IVF success rates at Mater Dei should be submitted for audit, MP says

Shadow health minister Stephen Spiteri says MaltaToday report on Mater Dei success rates for IVF requires inquiry and explanation for high OHSS risk rate

Nationalist MP Stephen Spiteri
Nationalist MP Stephen Spiteri

Nationalist MP Stephen Spiteri has said serious revelations in a MaltaToday report on a “50% risk rate” of ovarian hyperstimiulation in Mater Dei hospital IVF procedures, was a cause for concern that merited inquiry.

Spiteri said the report, which suggests a high rate of mandatory freezing of emrbyos when women are at risk of OHSS, shows the Mater Dei public-private partnership with Cherubino should be audited.

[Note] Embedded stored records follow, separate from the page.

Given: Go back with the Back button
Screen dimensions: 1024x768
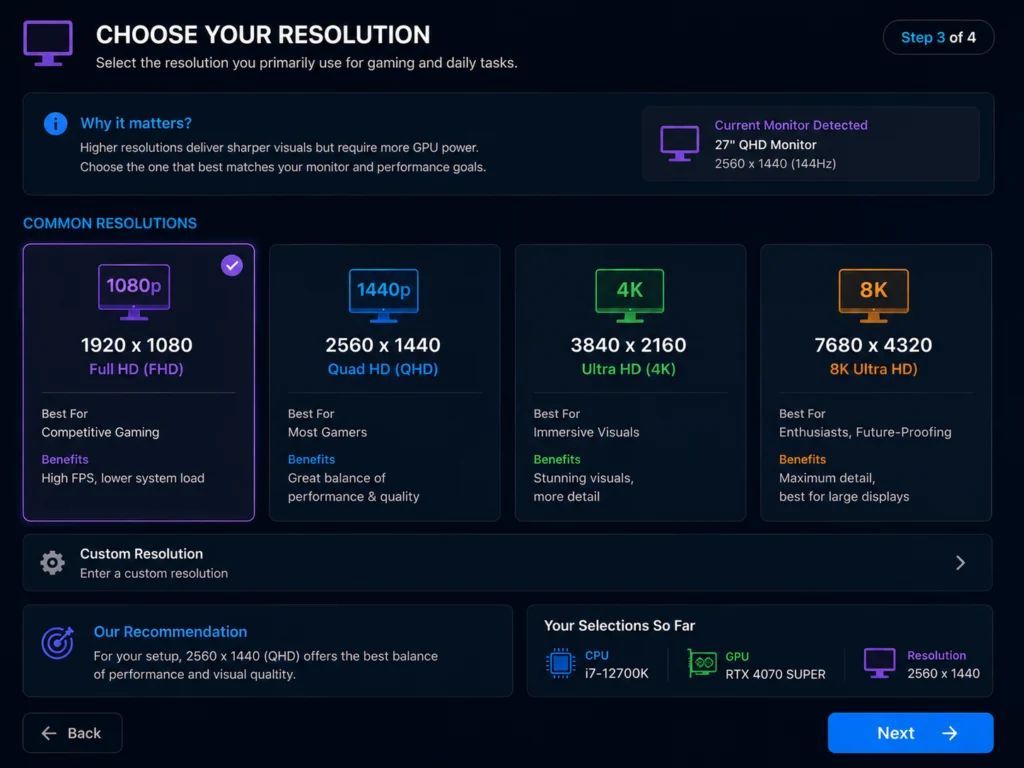Looking at the screenshot, I should (x=72, y=733).
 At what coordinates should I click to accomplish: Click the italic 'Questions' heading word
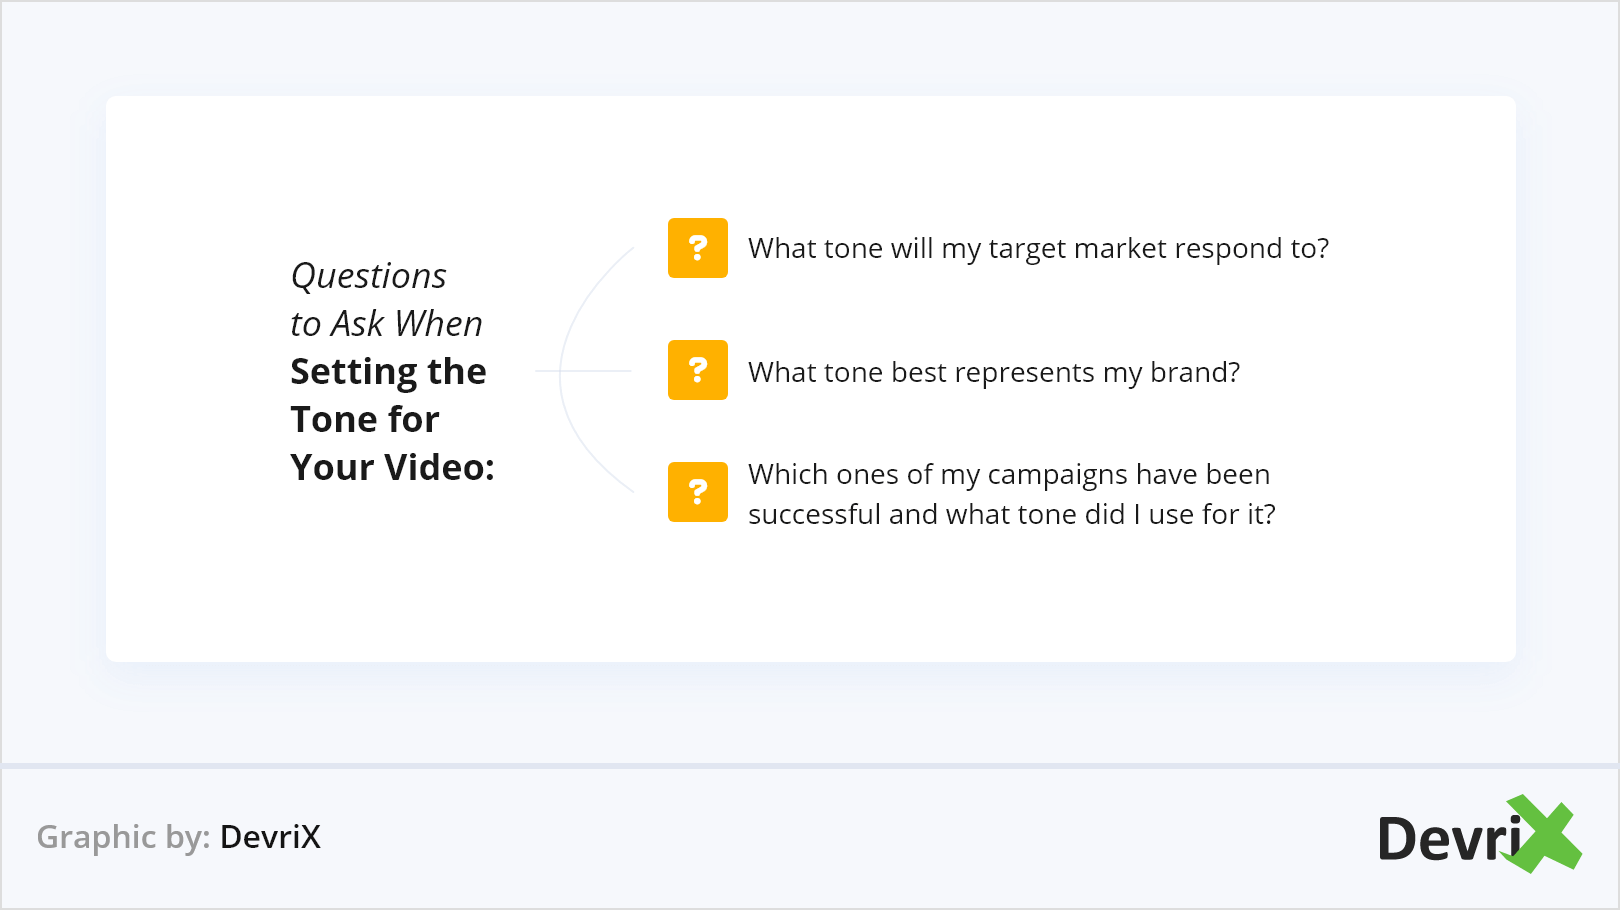[x=368, y=276]
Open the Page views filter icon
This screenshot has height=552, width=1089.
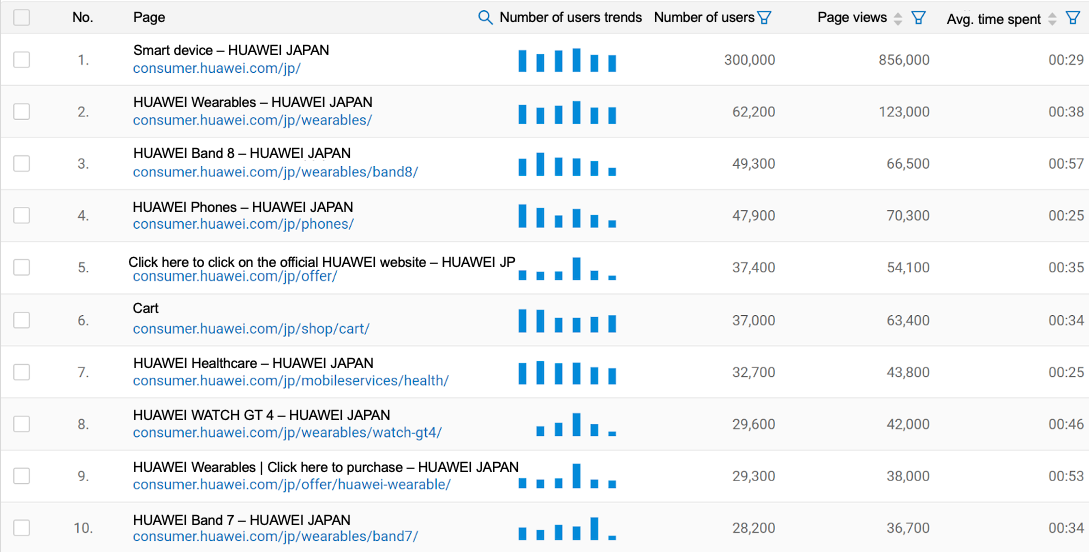coord(919,18)
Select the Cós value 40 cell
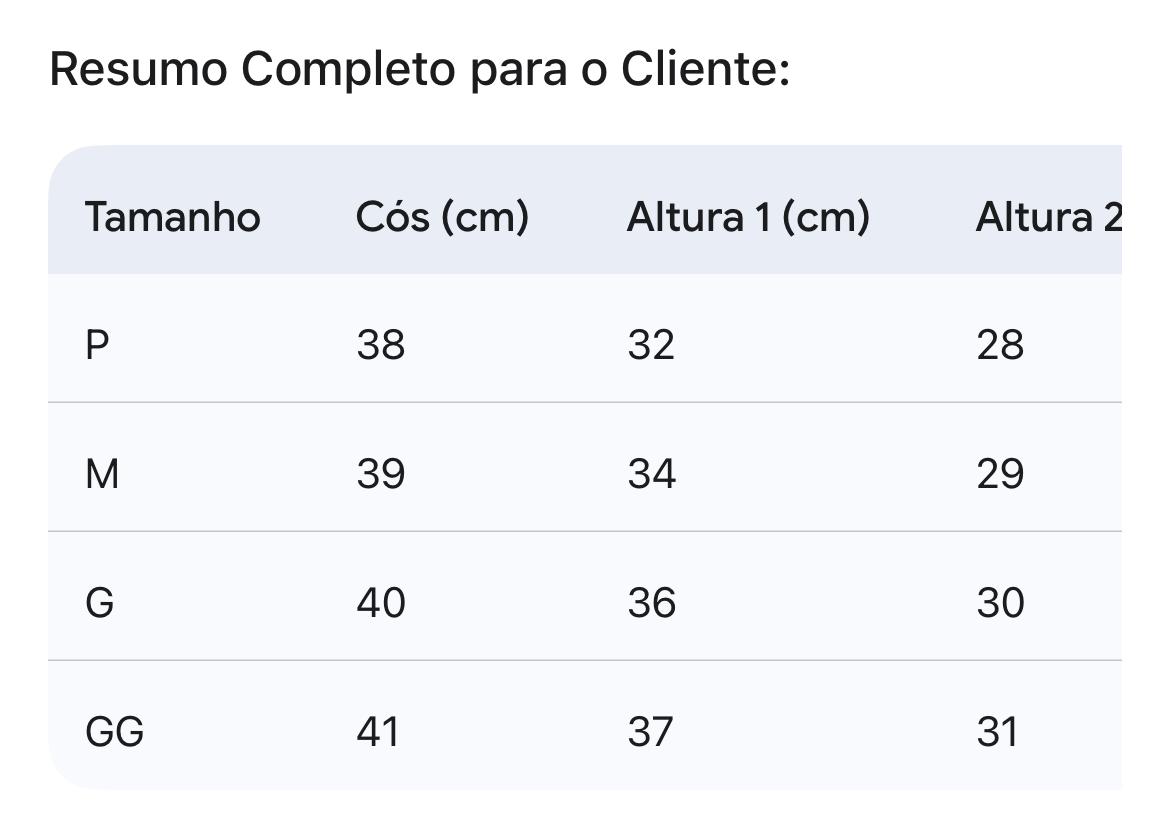 380,603
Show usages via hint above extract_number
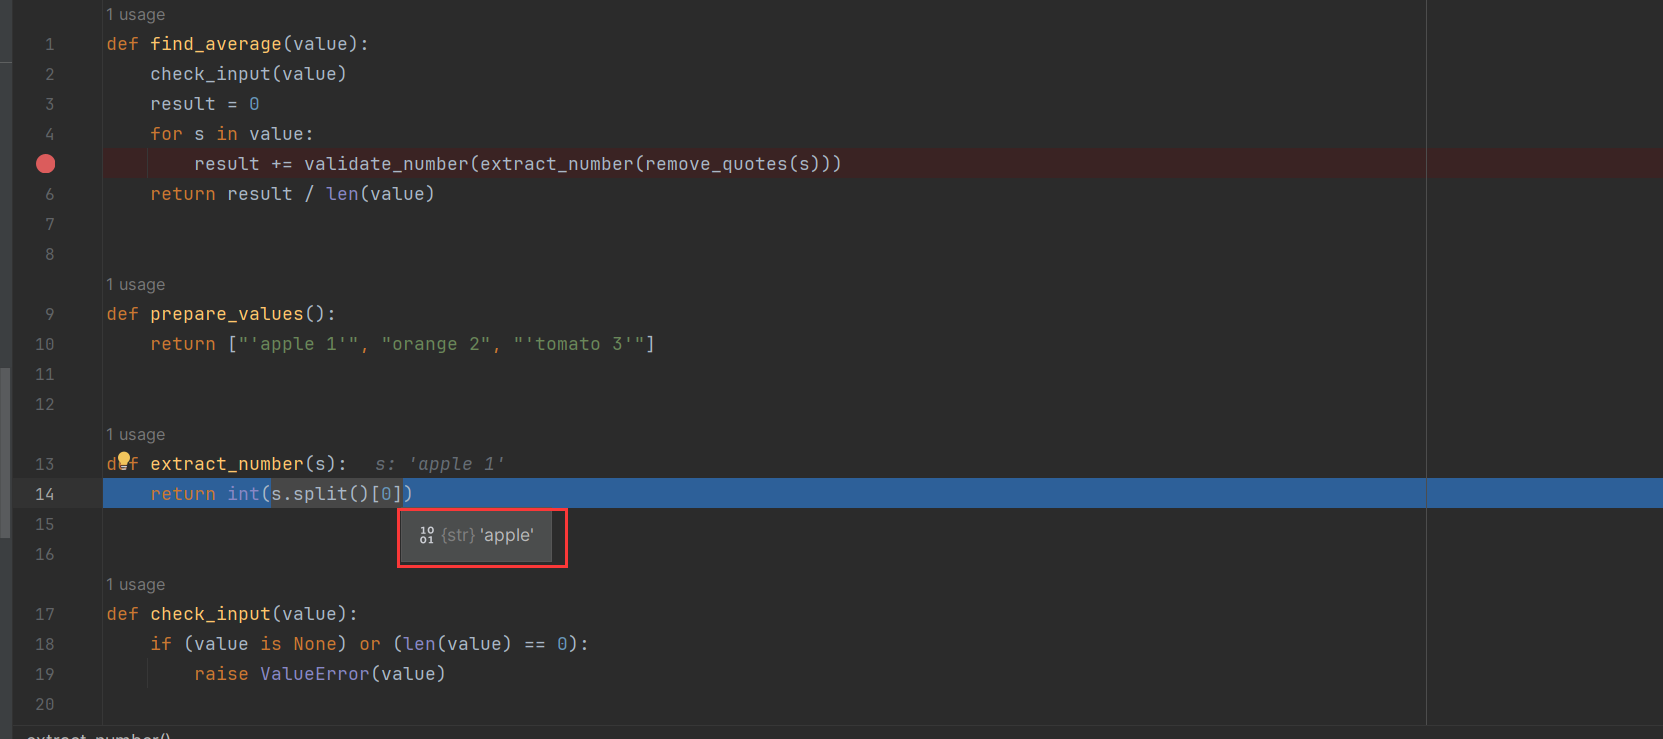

“There definitely should be a review of the success rates for IVF on the national health service,” Spiteri said, who also supports extending PPPs to improve the NHS’s reach.

“Where taxpayers’ money is involved, such a service should be audited. But we must also review IVF success rates, because IVF is all based on success. And success is not governed by the government’s talk on freezing embryos or offering preimplantation genetic diagnosis,” Spiteri said.

The MP pointed out that the 50% rate of OHSS cited in the Embryo Protection Authority’s report was “serious” and that medically, questions must be asked about such a rate.

“Why are we having this high rate of OHSS, when we know the risks of this situation? It’s not fair for people who avail themselves of this service to be presented with such a risk. It is possiblee that the method being used to stimulate oocyte creation is incorrect.”

Spiteri also said the NHS unit for free IVF could be suffering from a lack of staff as well as supportive treatment and pre-clinical counselling for prospective IVF patients and parents.

MaltaToday on Sunday reported low success rates for Mater Dei Hospital’s IVF unit were worryingly coupled with a reported 50% risk rate for OHSS, a procedure that mandates the freezing of embryos but which is incomparable to global standards.

The Embryo Protection Authority has decided it will only renew a licence to Mater Dei’s licensee, the pharmaceutical company Cherubino for the next seven months.